───── Reading text
Takes
Mark McGwire's claim that he didn't need PEDs for 70 home runs is ridiculous
Mark McGwire has come out out of nowhere and said that he didn't need PEDs to hit 70 home runs. He could have done it without him. All I got from this is Mark McGwire did PEDs. Sammy Sosa now was the home run king in 1998 with 66 home runs. It is hilarious to look at a picture of Mark McGwire on the A's and then look at a picture of Mark McGwire on the Cardinals.
It's better to be the backup quarterback of the Jaguars than the starter
It's better to be the backup quarterback of the Jacksonville Jaguars than the starting quarterback. He's not going to have all that stress, so he's not going to lose his hair as fast.
The NFL letting players take pain pills while banning weed is hypocritical
Good thing that they keep giving everyone all those pain pills and everything like that. There's a difference. Weed's addictive. [Sarcastic] You can only buy pain pills from large pharmaceutical companies who usually have the consumer's best interest in mind.
Roger Goodell punishing Josh Gordon by not letting him play for the Browns is actually doing him a favor
Telling a player that your punishment is that you don't have to play for the Cleveland Browns is probably a little bit misguided. So, like, hey, good for Josh. He doesn't have to be a Brown.
The Chicago Bears essentially bid against themselves to sign Mike Glennon
I think the Bears got into bidding war with themselves. I don't think anyone else is going after Mike Glennon. And the price keeps going up... Ryan Pace is the only guy at the table.
You can get out of a DUI by claiming you have football-related concussions
I feel like now if you ever played it down to football, you can probably get away with a DUI. [Cedric Benson] said he couldn't [do his ABCs] because he played football and he had concussions.
Butch Jones' 'five-star hearts' recruiting philosophy is a spin for missing out on actual talent
Butch Jones, Tennessee, they're back... Butch Jones said this after maybe a less than stellar recruiting class: 'We want five-star hearts and five-star competitors.' So he's not looking for five-star recruits. He's looking for five-star hearts.
──────────
───── Extracted entries
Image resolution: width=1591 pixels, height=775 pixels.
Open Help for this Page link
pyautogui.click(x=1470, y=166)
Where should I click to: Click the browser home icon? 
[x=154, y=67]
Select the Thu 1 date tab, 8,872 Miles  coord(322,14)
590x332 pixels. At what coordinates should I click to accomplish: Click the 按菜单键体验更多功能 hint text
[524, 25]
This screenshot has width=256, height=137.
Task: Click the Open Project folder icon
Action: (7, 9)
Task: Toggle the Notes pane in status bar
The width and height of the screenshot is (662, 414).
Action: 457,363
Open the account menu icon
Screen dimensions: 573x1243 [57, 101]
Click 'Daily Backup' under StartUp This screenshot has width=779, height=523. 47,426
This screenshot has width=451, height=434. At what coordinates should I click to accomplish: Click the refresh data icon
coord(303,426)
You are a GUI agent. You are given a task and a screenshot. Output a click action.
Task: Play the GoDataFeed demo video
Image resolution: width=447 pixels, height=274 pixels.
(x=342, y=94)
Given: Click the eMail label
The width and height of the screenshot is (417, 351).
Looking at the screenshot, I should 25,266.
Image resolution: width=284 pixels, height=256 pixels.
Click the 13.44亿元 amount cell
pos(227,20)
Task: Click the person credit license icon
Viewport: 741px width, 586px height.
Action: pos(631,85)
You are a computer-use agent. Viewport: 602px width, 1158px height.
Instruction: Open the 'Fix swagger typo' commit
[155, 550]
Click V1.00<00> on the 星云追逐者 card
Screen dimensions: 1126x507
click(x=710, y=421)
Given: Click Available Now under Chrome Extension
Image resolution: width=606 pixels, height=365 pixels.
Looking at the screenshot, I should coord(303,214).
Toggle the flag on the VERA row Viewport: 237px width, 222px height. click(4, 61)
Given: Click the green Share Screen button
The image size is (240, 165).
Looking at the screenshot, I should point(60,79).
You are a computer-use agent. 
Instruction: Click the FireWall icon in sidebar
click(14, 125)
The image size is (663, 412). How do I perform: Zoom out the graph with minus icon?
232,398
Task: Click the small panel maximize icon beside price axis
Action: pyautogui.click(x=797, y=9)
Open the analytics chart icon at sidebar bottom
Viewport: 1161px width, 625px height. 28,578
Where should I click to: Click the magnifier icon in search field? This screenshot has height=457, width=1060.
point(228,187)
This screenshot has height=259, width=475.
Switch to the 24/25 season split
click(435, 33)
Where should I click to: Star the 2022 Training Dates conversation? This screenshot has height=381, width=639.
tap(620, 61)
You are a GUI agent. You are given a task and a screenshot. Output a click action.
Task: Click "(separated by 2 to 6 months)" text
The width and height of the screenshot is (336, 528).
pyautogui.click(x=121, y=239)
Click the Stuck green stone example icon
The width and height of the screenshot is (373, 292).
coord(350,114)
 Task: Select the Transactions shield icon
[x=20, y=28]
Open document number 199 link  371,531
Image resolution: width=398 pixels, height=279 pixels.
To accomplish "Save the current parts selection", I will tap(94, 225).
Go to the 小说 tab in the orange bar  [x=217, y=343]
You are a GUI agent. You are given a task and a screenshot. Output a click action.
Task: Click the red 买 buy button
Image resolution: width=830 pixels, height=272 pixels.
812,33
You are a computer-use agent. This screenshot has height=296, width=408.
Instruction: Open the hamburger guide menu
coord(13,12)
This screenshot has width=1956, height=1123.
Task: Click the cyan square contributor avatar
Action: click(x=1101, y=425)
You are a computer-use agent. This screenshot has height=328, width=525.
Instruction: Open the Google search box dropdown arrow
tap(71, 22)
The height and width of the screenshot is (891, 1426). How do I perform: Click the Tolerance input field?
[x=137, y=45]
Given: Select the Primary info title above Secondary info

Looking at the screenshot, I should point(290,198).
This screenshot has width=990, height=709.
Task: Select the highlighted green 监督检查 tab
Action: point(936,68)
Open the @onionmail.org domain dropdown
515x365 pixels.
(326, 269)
──────────
## Tasks to carry out
1. Name every person mentioned by name in the sports takes.
2. Continue the sports takes from the point where they stop.
The entries have nothing to do with the sports takes.

## Results in order
1. Mark McGwire, Sammy Sosa, Roger Goodell, Josh Gordon, Mike Glennon, Ryan Pace, Cedric Benson, Butch Jones

2.
Chris Christie's 'double spin zone' regarding his failed Trump job search is a masterclass in handling embarrassment
Chris Christie, double spin zone. I'm on his side. That's how you – when you get embarrassed like Chris Christie gets embarrassed, you need to layer your spin zone.
Calling Ryan Tannehill a game manager is a huge compliment
Ryan Tannehill, if you walk up to Ryan Tannehill, I'm like, hey, Ryan. Your game manager, he's got to say thank you, right? Yep. Absolutely. That's a great, great thing to be for Ryan Tannehill at this point in his career.
If you never get a medical test, you don't officially have the condition
I support Dez Bryant. I think if you don't get the STD test, you don't have an STD. ... It's like saying if you don't go to the doctor for over a decade, you're not obese and you're not in danger of health or heart disease.
Greg Hardy strikes me more as a meth and PCP guy than a cocaine guy
[Greg Hardy] never struck me as a coke guy, to be honest. He struck me as a meth guy, a heavy, heavy meth guy. Maybe some angel dust? Yeah, PCP and meth.
Rex Ryan got his lap band removed because he won more games as a fat guy
Rex Ryan got his lap band out. And he said that it's because he won more football games as a fat guy... This is what happened here was Rob and Rex went out for Buffalo Wings like every single Sunday... he was just sick of puking. He's like, honey, I've been thinking, Rob and I have been talking and I won more games when I was fat.
People should be fired for being bad at Twitter
I hope that this happens more in the future. Just people get fired because they suck at Twitter, not because they say anything offensive or because they break a law or anything, just because they suck at the platform.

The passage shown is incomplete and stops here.